Michael is poor and born with a harelip. There's no father and his mother puts him in an orphanage, possibly because he's a bit slow. The book isn't narrated by him but much of it is seen from his point of view. He's inexperienced and unworldly but I'm not entirely sure he's unintelligent. The action takes during the civil war in South Africa when Michael K is an adult working as a gardener in a public park. His mother, who's been a maid for a rich family, is existing in a single room; she's clearly too ill to work. There is no politics in this book and the "real" world exists for the reader in the nebulous cloud it seems to be for Michael K. In fact the book reminds me a bit of Cormac McCarthy's The Road with the character moving though a nightmare environment which bears some resemblance (but not much) to the real world.
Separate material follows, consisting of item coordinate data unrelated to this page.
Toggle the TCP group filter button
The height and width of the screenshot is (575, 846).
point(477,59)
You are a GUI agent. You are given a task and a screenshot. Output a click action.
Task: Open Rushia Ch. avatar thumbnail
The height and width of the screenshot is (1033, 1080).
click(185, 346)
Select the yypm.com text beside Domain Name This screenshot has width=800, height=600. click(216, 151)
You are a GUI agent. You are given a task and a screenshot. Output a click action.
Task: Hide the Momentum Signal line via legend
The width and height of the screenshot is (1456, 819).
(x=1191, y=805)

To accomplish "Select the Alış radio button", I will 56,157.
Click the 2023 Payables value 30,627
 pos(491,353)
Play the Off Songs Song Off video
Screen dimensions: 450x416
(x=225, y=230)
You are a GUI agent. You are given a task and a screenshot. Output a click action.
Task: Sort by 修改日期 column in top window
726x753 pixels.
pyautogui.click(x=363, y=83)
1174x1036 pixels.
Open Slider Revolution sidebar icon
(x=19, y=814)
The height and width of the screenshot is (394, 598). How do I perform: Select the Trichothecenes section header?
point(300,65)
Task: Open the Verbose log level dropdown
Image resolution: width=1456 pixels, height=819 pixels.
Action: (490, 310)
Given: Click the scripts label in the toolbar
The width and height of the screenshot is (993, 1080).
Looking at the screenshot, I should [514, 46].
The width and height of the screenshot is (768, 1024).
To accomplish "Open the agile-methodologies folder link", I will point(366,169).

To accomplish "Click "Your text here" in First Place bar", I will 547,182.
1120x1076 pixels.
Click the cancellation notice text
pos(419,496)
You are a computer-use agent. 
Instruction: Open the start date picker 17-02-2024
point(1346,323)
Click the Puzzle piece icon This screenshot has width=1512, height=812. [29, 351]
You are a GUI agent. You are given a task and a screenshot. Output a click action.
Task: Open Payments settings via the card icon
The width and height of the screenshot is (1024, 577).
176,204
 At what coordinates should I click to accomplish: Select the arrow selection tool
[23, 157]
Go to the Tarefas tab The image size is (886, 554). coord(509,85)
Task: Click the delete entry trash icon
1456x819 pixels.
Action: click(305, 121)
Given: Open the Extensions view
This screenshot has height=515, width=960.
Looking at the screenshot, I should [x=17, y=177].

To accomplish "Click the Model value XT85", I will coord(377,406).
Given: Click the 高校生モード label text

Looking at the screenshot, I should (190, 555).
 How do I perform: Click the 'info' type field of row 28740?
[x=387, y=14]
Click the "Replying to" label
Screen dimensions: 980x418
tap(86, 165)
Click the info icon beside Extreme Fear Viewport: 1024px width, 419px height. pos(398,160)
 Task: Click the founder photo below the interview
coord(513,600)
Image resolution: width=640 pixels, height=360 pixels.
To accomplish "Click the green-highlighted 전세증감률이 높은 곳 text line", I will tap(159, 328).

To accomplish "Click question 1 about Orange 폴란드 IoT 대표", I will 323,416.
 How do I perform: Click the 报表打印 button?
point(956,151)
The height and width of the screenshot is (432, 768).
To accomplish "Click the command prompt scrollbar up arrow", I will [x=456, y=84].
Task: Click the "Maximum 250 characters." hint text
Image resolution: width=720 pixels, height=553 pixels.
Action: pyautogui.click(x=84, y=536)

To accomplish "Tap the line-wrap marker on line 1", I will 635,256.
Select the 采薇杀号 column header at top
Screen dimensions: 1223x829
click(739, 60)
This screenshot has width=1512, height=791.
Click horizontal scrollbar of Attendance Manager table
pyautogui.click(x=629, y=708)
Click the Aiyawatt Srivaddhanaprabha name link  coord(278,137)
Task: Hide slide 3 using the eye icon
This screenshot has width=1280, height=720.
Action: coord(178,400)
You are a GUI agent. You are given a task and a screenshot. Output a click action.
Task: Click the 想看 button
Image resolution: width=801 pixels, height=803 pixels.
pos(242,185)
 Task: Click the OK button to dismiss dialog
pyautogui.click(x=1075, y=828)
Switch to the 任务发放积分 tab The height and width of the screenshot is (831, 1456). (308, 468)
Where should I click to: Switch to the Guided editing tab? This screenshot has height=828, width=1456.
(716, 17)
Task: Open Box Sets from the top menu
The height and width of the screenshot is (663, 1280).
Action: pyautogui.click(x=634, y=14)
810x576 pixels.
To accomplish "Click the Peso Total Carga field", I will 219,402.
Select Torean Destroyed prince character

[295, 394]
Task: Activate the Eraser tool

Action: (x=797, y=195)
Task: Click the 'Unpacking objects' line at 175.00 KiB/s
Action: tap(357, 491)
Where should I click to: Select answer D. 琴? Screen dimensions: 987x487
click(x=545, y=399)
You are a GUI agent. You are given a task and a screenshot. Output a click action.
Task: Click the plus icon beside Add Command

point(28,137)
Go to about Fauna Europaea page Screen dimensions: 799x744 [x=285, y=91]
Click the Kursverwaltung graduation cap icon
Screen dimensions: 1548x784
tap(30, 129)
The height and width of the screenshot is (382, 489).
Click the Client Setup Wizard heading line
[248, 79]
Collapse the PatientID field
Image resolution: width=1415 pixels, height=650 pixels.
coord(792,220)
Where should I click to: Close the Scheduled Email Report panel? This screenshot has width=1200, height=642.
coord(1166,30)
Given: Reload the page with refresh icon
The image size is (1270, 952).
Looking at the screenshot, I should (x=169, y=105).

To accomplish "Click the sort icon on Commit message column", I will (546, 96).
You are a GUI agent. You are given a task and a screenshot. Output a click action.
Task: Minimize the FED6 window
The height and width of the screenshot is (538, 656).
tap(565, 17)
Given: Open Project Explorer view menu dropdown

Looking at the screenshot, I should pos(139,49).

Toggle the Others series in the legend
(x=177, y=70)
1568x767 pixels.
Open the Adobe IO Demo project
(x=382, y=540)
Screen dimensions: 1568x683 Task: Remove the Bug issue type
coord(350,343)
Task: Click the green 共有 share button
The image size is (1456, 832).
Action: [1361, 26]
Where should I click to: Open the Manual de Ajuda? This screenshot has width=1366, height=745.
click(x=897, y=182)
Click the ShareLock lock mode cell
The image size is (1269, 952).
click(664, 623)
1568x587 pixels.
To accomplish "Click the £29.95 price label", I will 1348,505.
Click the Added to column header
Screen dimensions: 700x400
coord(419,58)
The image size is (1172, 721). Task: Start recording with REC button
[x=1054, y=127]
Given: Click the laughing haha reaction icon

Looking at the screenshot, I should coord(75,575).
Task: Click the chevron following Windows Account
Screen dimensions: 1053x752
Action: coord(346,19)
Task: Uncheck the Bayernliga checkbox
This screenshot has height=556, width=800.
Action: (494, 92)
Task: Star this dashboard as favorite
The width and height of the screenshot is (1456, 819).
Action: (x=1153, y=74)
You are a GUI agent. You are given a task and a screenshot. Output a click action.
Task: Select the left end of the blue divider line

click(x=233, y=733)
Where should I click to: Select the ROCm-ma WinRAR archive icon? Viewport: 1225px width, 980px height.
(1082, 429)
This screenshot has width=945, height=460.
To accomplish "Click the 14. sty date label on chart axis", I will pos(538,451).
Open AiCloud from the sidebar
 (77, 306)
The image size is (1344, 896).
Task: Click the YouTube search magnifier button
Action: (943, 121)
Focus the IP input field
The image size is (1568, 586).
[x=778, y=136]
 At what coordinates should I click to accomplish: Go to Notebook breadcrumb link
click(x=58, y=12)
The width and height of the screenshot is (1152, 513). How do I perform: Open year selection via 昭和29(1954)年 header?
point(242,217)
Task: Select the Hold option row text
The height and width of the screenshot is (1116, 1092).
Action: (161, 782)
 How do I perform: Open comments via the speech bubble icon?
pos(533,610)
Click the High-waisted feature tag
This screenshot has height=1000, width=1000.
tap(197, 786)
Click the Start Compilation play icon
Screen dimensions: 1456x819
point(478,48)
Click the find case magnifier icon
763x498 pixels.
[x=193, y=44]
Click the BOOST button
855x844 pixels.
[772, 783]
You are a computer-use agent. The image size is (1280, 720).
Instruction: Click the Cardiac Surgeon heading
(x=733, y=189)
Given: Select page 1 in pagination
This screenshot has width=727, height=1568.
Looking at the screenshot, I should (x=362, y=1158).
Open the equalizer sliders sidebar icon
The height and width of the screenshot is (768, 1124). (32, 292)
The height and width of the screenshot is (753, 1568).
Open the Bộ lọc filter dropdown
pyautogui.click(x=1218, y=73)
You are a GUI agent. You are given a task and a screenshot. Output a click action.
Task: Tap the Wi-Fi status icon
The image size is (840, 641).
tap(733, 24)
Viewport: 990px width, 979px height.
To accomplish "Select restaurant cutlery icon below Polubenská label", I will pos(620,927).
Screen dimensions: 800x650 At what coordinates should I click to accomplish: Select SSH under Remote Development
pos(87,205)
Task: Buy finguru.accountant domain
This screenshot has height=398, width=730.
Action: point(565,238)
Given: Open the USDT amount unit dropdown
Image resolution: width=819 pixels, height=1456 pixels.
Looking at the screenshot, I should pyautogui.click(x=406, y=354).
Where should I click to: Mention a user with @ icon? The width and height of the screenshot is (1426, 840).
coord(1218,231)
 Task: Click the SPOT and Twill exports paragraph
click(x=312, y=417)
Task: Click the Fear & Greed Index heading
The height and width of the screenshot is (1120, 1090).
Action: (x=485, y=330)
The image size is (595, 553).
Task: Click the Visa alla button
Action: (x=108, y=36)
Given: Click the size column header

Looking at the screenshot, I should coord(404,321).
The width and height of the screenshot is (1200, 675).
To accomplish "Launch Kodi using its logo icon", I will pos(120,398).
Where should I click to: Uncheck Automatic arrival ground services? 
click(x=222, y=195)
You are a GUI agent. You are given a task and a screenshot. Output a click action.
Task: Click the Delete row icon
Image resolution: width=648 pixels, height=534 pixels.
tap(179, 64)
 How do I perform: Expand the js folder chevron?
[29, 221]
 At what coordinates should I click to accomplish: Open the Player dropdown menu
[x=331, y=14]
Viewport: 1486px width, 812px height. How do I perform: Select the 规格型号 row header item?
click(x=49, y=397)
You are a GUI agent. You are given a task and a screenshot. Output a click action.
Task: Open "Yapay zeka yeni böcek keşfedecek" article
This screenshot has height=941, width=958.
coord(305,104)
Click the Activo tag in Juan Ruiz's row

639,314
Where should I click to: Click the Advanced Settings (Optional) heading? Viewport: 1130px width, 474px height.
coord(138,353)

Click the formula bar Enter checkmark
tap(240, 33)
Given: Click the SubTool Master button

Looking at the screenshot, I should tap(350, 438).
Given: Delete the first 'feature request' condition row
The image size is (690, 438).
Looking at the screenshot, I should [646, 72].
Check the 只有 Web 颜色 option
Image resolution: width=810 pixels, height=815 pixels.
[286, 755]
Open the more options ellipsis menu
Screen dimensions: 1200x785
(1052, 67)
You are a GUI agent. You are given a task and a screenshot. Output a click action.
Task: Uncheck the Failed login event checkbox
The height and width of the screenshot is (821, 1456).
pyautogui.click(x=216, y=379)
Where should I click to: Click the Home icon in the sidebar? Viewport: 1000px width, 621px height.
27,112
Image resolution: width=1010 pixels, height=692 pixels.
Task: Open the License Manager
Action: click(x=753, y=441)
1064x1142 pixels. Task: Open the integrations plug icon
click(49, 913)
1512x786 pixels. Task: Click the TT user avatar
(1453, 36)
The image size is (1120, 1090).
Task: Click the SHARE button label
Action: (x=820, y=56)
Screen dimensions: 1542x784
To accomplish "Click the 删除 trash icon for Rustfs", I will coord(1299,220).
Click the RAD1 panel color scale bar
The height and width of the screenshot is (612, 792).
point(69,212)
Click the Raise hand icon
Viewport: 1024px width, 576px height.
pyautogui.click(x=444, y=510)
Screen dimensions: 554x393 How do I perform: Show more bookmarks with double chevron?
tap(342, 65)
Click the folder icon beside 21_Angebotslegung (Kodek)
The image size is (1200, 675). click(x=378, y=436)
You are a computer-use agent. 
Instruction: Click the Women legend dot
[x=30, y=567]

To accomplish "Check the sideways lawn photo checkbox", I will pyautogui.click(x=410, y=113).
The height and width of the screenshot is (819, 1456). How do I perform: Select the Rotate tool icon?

This is not a world of ashes, but Michael knows only what touches him directly and has no clue what the war is about, what side he is on or even what his place in the world should be. He tries to follow the rules in a chaotic environment. His mother wants to return to the country village where she grew up and he fashions a crude cart to attach to his bicycle and pull her. Their journey is made horrid by the weather and by the people they meet along the way—soldiers, others escaping the city, some preying on the travelers. The mother dies in a hospital on the way, is cremated and the ashes given to Michael. With his mother's death, Michael loses his last touch with the world around him and becomes so isolated that he digs a hole in the ground to live in while cultivating pumpkins on an abandoned farm that may or may not be the one where his mother grew up. He has visions of his mother in flames and eventually remembers her death as "They burned her up". He's found in his hole by the authorities and assumed to be a supporter of the rebels who refuses to talk when actually he has no clue what his interrogators are talking about. He is shunted to a hospital where a medical officer tries and fails to "save" him. He escapes initially by refusing to talk and then, cleverly, manages to walk out.

One cannot help but think there's a way in which Michael K is "saner" and "brighter" than those around him who engage, one way or another, in a destructive and inhumane war. The reader to some extent shares the frustration of the medical officer who tries to "save" Michael. But save him from what and to what?